INSTRUCCIÓN
En el texto sobre el Yasuní, ¿qué propuestas de los grupos contestatarios se nombran?

Declaro públicamente mi adherencia al proyecto de dejar bajo tierra al petróleo en el Yasuní. Miles de personas hemos firmado en apoyo a la consulta. No importa qué artimañas usen para invalidarlas. Sin embargo, mis reflexiones en este artículo pretenden ir más allá del problema puntual de explotación de recursos en la zona de mayor biodiversidad del hemisferio occidental, de ser el hábitat de pueblos no contactados y de haberse convertido en el bastión de lucha de la izquierda ecologista unida. El Yasuní es un poderoso símbolo de la urgencia que supone el proceso de transformación de paradigmas éticos de la vida humana en el planeta.
La idea -sugieren algunos yasunidos- es crear una nueva civilización, asfixiar al rampante sistema capitalista y buscar nuevas formas de vida sustentable en términos éticos y productivos. Propuestas de Decrecimiento, de Felicidad Austera, de Vida en Armonía, como las tildan muchos y muy diversos grupos contestatarios. Pero claro, esto suena simple e inofensivo. Más, si ejercitadas con seriedad y compromiso, suponen peligrosas amenazas para quienes quieren continuar enriqueciéndose “ilícitamente” a costa de lo que sea, a costa del destrozo de nuestro propio hábitat.

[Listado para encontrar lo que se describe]
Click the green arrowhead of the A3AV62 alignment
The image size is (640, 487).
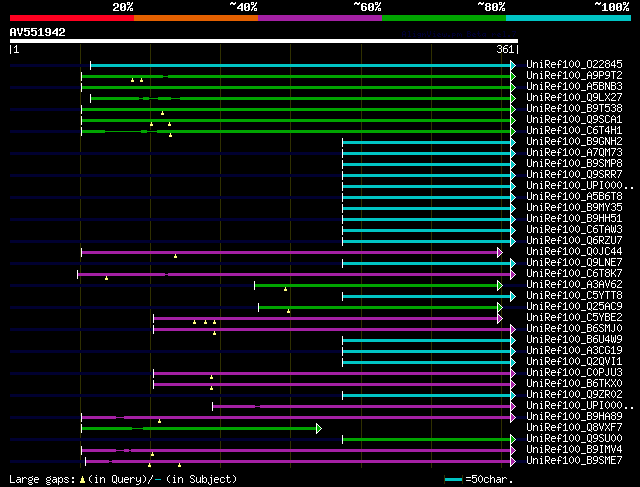tap(499, 285)
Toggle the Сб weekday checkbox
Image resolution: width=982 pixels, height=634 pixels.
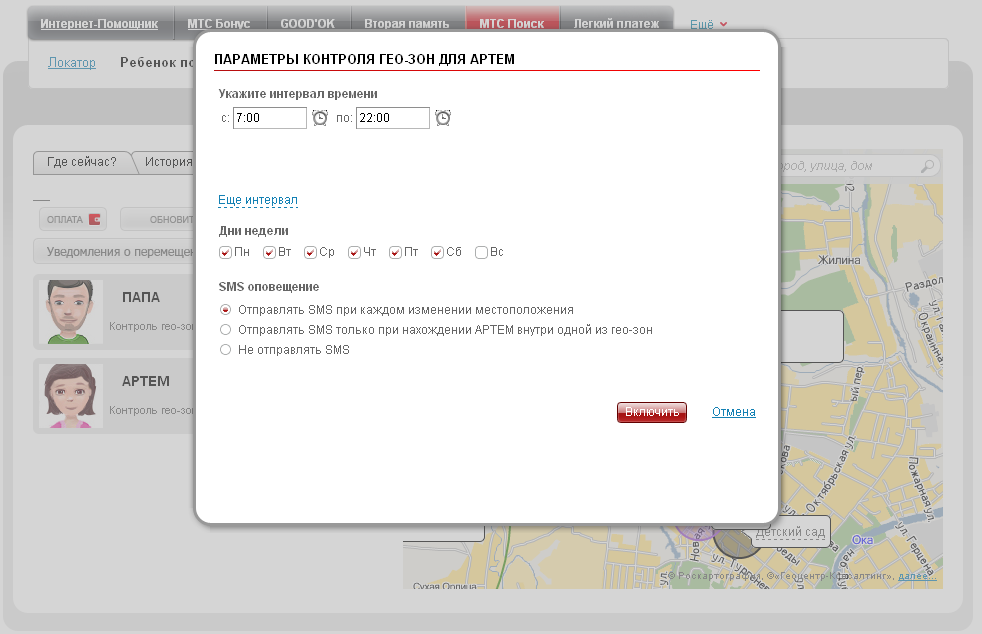[438, 253]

RESPUESTA
Decrecimiento, Felicidad Austera y Vida en Armonía.